YARN node labels let you divide an E-MapReduce (EMR) cluster into partitions and control which queues and compute jobs run on which nodes. This is useful for isolating batch jobs from streaming workloads, reserving nodes for critical jobs, or handling clusters with heterogeneous node specs.
Version compatibility
| Cluster version | Configuration type | How to manage |
|---|---|---|
| Earlier than EMR V5.11.1 or EMR V3.45.1 | centralized (default) |
Follow the instructions in this topic |
| EMR V5.11.1, EMR V3.45.1, or later | distributed (default) |
Use the EMR console |
This topic covers centralized mode. If your cluster runs EMR V5.11.1 or EMR V3.45.1 or later, manage YARN partitions directly in the EMR console. For more information, see Manage YARN partitions in the EMR console.
Key concepts
Partitions
Each node belongs to exactly one partition. Nodes without an assigned partition belong to the DEFAULT partition (partition="").

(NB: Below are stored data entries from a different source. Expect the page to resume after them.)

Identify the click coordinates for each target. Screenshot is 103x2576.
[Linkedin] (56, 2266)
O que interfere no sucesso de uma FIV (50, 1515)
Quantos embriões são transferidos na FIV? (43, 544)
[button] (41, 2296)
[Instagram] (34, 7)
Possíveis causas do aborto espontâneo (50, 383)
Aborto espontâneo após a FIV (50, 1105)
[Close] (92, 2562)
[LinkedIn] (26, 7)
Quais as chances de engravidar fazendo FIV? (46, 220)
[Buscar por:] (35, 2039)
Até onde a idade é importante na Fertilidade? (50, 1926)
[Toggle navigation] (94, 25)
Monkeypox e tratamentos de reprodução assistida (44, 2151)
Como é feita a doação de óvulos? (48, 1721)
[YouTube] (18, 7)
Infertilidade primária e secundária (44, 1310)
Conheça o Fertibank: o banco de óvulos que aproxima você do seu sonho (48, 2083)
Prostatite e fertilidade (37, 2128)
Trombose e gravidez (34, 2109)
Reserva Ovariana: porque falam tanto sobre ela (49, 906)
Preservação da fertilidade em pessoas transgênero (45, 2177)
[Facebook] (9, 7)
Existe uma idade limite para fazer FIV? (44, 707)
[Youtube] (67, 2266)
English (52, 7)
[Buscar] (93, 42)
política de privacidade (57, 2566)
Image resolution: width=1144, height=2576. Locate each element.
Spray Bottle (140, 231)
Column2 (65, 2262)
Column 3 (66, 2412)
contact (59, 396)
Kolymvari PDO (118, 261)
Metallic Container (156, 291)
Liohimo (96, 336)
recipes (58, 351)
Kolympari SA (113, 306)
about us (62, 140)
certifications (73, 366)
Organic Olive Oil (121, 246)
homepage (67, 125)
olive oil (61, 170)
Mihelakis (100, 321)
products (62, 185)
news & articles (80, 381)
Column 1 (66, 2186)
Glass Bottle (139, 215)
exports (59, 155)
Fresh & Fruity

Partitions come in two types:
-
Exclusive partition: Containers are allocated to a node only when the job explicitly requests that partition.
-
Non-exclusive partition: Containers are allocated when the partition is explicitly requested, or when the DEFAULT partition is specified and the node has idle resources.
Capacity Scheduler requirement
Only Capacity Scheduler supports node labels. Before proceeding, confirm that yarn.resourcemanager.scheduler.class is set to org.apache.hadoop.yarn.server.resourcemanager.scheduler.capacity.CapacityScheduler in yarn-site.xml.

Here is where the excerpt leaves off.